What you are asked to do: In the entries that follow, which lines hold the string "Task"? List them.

#### Record set ####

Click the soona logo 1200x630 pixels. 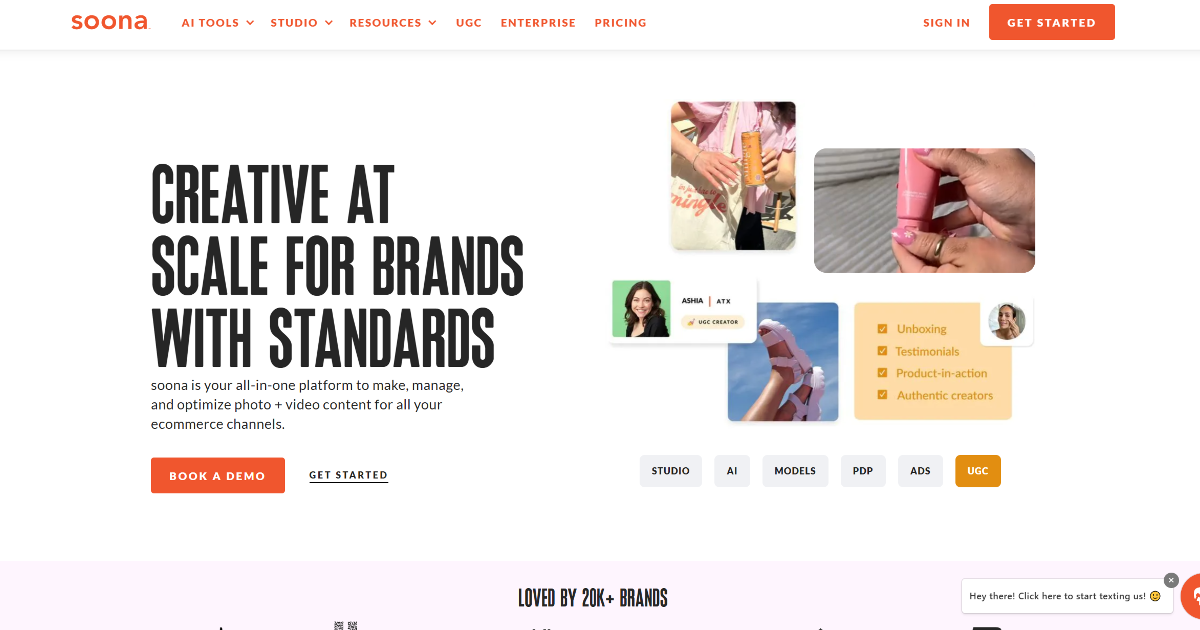pos(110,22)
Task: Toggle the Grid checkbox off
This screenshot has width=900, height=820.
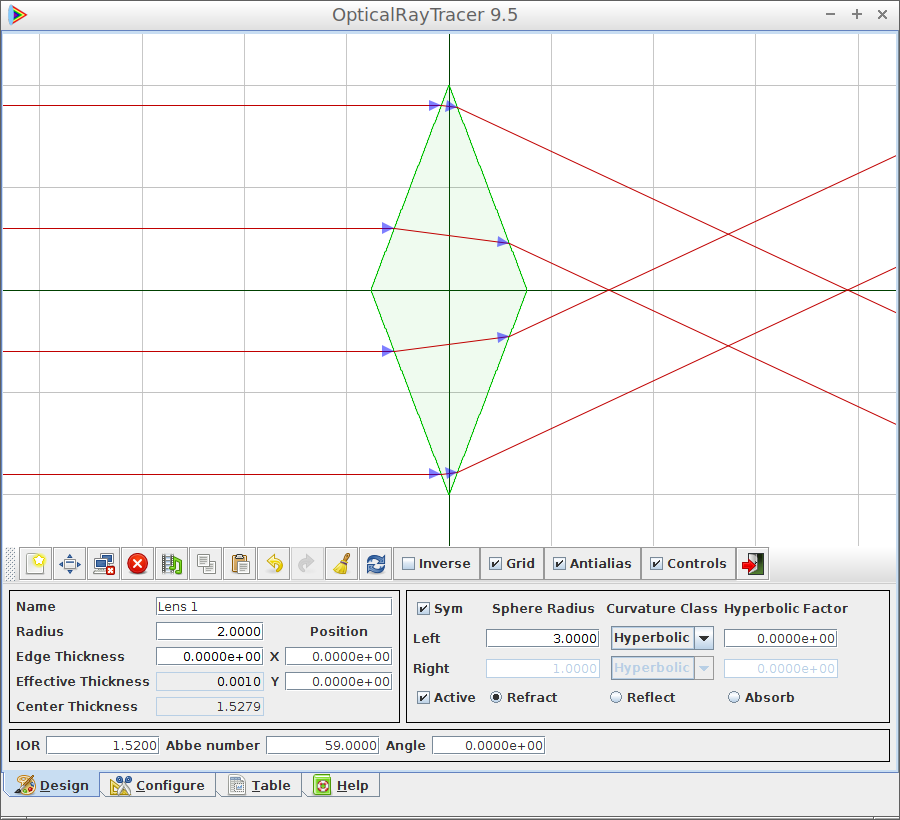Action: point(496,564)
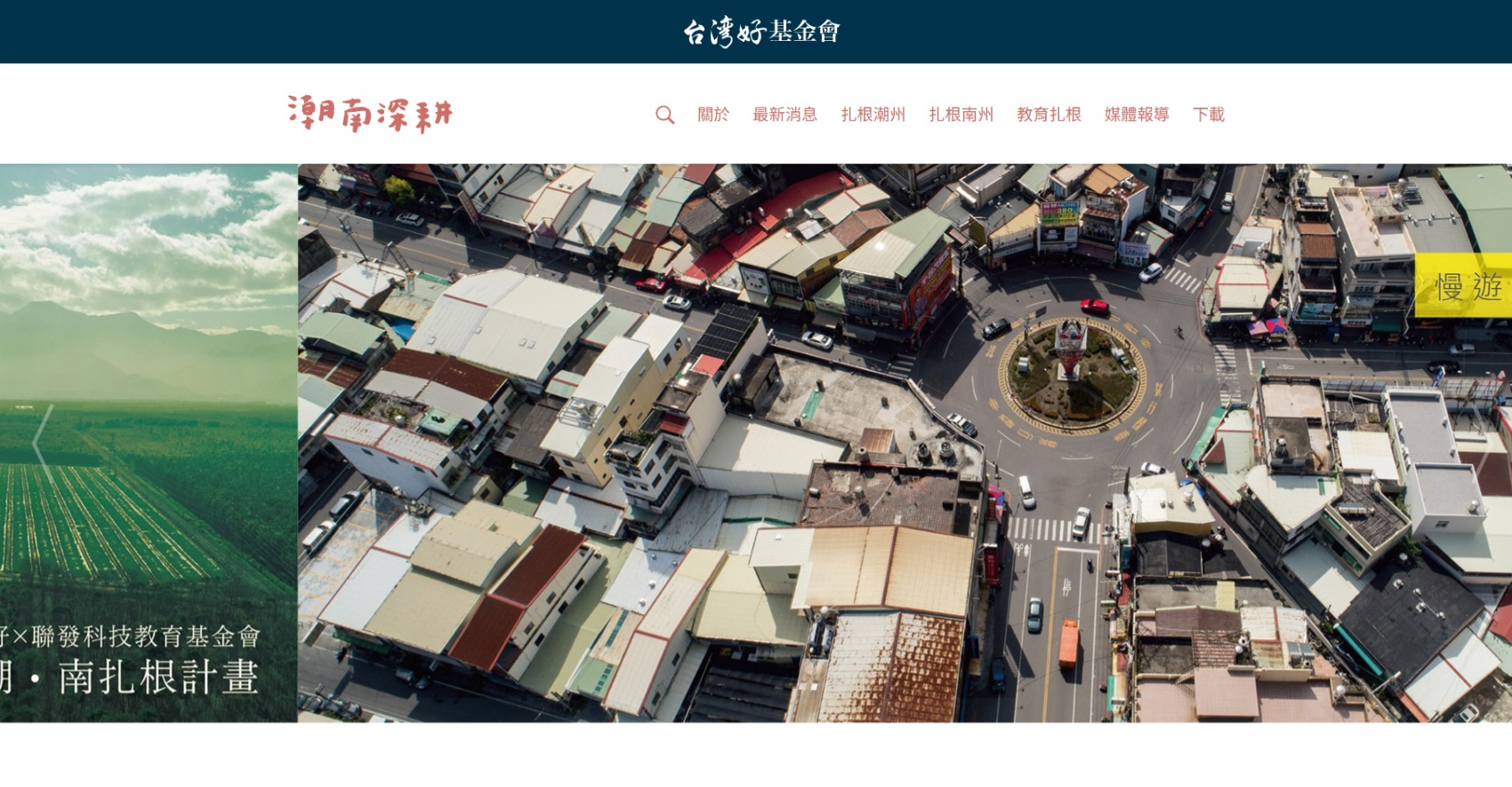Click the orange truck in aerial photo
Viewport: 1512px width, 787px height.
pos(1068,643)
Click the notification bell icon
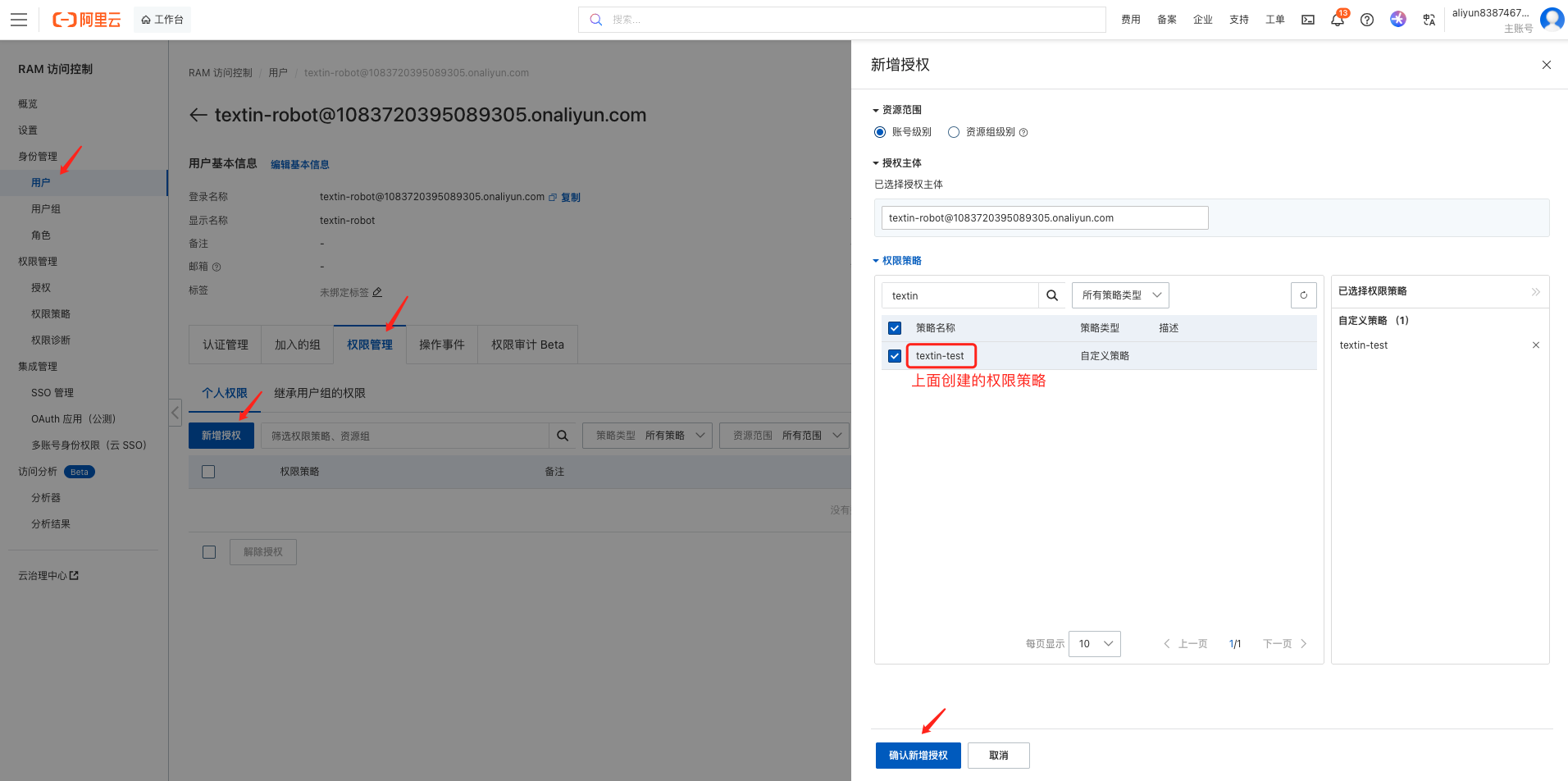Viewport: 1568px width, 781px height. pyautogui.click(x=1337, y=20)
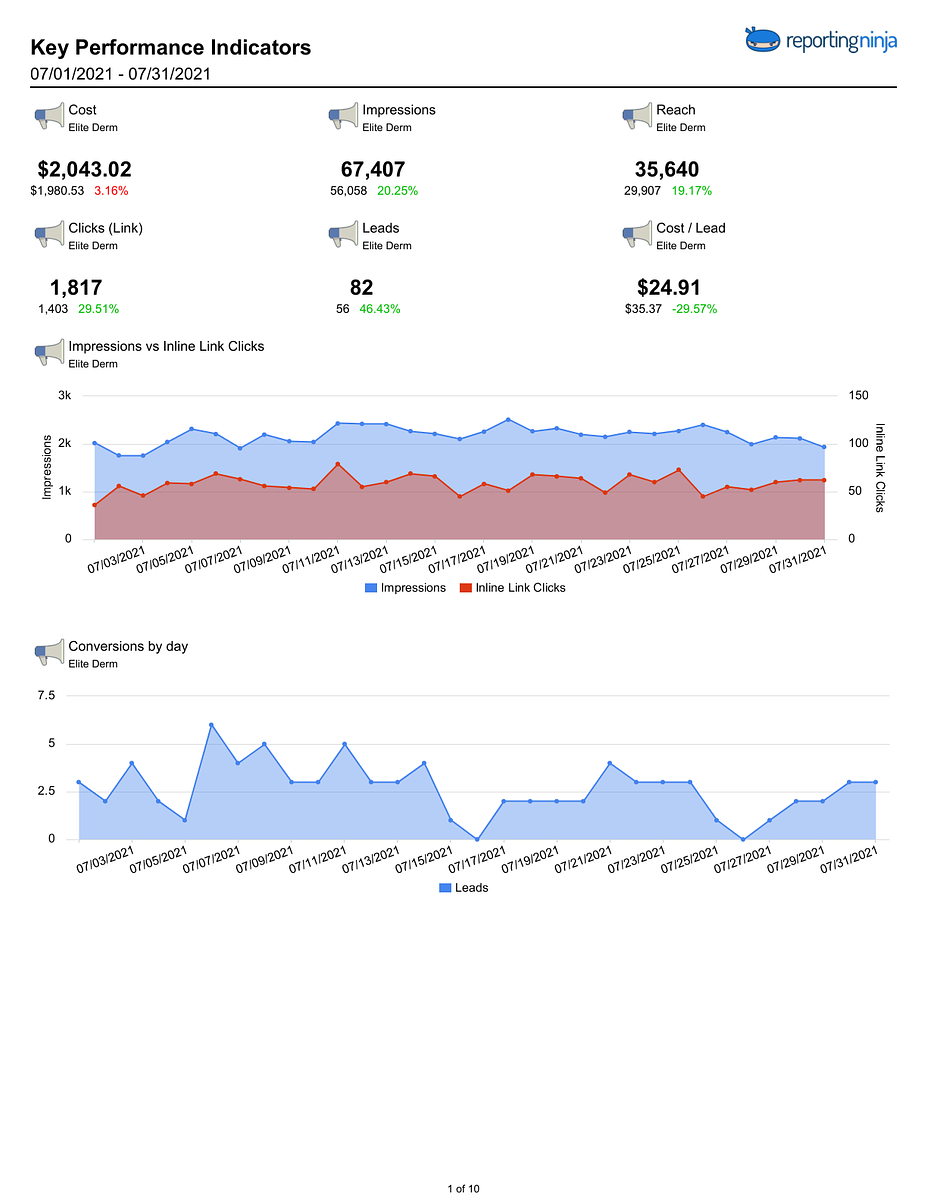Click the 07/07/2021 peak point on leads chart

[211, 725]
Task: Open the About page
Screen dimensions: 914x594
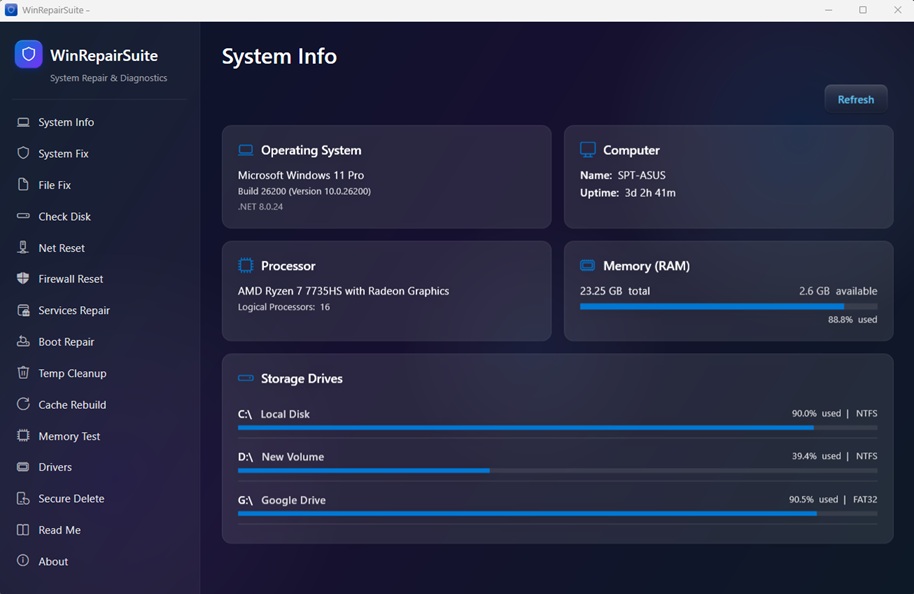Action: click(x=53, y=561)
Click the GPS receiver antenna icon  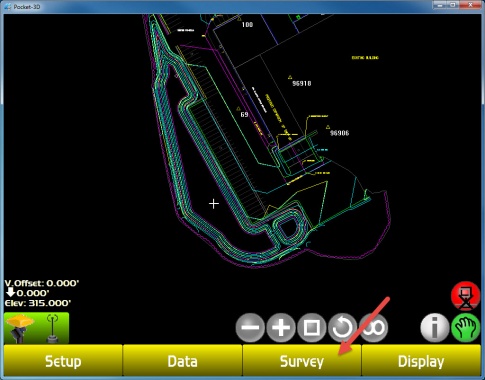click(21, 328)
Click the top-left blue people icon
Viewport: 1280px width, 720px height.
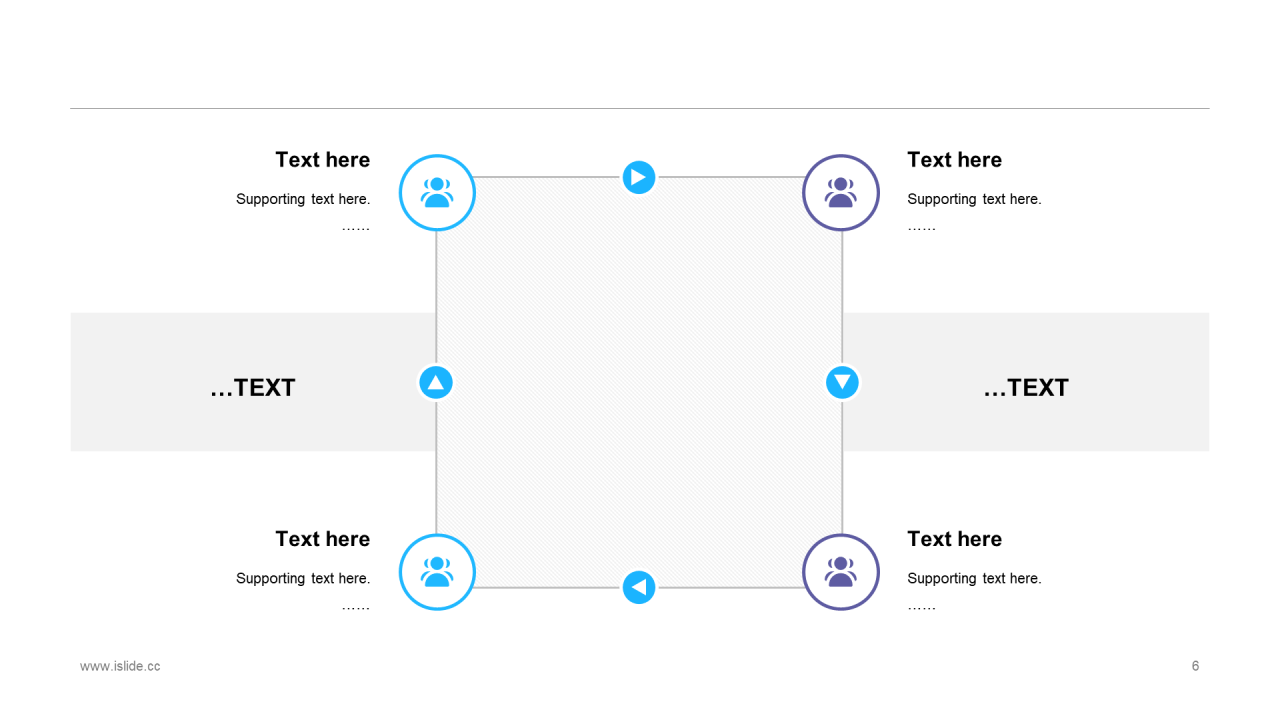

####

Response to this exercise:
Task: Toggle the Grid checkbox off
Task: Open the About page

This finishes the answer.